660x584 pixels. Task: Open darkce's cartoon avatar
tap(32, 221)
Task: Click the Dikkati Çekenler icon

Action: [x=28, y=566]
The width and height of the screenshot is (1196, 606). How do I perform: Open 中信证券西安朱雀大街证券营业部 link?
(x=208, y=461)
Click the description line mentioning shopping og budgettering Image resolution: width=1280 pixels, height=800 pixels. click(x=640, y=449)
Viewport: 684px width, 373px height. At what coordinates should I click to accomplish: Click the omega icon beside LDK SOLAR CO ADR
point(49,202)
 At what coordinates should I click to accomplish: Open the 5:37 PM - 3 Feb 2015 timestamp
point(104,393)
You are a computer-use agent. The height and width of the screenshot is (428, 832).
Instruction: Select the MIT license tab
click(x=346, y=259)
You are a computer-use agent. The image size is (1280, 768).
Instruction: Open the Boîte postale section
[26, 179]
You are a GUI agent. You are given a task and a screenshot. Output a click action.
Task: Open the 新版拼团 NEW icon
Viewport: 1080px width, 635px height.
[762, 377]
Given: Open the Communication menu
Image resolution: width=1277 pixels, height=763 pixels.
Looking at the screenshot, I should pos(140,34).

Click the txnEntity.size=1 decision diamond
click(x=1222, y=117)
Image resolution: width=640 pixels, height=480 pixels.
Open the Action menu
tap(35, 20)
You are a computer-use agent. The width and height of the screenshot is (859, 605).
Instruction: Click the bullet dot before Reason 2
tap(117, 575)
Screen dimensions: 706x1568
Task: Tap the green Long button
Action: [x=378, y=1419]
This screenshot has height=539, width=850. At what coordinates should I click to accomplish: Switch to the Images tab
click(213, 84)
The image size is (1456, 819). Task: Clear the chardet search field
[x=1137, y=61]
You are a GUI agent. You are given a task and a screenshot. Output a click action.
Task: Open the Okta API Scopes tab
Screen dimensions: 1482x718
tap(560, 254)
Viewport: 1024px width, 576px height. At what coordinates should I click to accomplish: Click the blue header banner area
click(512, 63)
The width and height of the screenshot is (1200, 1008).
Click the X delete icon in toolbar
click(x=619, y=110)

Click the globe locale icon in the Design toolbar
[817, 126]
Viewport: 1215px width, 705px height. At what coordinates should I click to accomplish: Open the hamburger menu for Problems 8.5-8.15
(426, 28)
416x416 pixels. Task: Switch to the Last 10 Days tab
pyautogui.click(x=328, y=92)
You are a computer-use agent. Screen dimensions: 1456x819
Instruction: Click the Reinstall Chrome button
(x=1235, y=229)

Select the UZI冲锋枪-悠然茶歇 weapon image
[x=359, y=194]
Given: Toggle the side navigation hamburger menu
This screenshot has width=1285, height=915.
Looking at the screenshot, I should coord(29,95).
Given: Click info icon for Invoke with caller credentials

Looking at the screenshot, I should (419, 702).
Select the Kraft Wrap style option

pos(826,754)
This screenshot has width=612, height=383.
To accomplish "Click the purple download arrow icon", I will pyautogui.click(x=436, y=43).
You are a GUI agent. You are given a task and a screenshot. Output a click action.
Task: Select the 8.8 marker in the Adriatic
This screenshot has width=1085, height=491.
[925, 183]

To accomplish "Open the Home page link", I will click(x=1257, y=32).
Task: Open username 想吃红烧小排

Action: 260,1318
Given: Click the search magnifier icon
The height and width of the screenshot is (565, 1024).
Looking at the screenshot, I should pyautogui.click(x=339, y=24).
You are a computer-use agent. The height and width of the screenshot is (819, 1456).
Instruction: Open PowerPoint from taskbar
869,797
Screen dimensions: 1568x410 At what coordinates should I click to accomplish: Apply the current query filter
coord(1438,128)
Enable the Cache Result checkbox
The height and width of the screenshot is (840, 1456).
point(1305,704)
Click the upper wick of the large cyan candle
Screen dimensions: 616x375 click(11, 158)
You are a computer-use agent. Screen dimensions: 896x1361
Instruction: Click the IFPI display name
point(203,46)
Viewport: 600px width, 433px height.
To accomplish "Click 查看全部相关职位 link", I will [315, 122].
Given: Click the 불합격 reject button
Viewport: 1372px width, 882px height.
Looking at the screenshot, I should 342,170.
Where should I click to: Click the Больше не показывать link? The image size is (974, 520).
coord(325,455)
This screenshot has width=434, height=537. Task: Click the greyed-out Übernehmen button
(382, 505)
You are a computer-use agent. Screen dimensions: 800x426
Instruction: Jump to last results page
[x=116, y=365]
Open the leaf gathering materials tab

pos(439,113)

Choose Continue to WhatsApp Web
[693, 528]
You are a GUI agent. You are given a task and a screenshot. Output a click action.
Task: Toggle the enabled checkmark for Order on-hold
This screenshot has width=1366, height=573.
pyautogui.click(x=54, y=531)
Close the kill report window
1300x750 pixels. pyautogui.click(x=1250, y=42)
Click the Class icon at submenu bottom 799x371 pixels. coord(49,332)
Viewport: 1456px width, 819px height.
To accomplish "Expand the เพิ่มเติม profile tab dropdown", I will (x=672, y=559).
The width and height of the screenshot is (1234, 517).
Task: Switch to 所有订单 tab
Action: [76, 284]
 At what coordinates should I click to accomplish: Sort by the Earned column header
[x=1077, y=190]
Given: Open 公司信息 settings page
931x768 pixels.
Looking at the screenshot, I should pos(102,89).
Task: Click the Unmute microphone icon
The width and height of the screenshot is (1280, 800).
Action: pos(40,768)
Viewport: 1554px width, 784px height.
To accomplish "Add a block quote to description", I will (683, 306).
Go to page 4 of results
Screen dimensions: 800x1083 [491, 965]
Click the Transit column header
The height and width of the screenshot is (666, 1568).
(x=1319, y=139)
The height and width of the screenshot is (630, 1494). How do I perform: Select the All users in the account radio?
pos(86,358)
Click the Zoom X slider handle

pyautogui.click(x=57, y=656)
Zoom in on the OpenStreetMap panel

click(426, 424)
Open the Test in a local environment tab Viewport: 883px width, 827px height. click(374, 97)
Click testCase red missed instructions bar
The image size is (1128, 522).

Условие задания | Сколько строк материала выше содержат слово «dimensions»? Укажите только число.

Решение задания | 8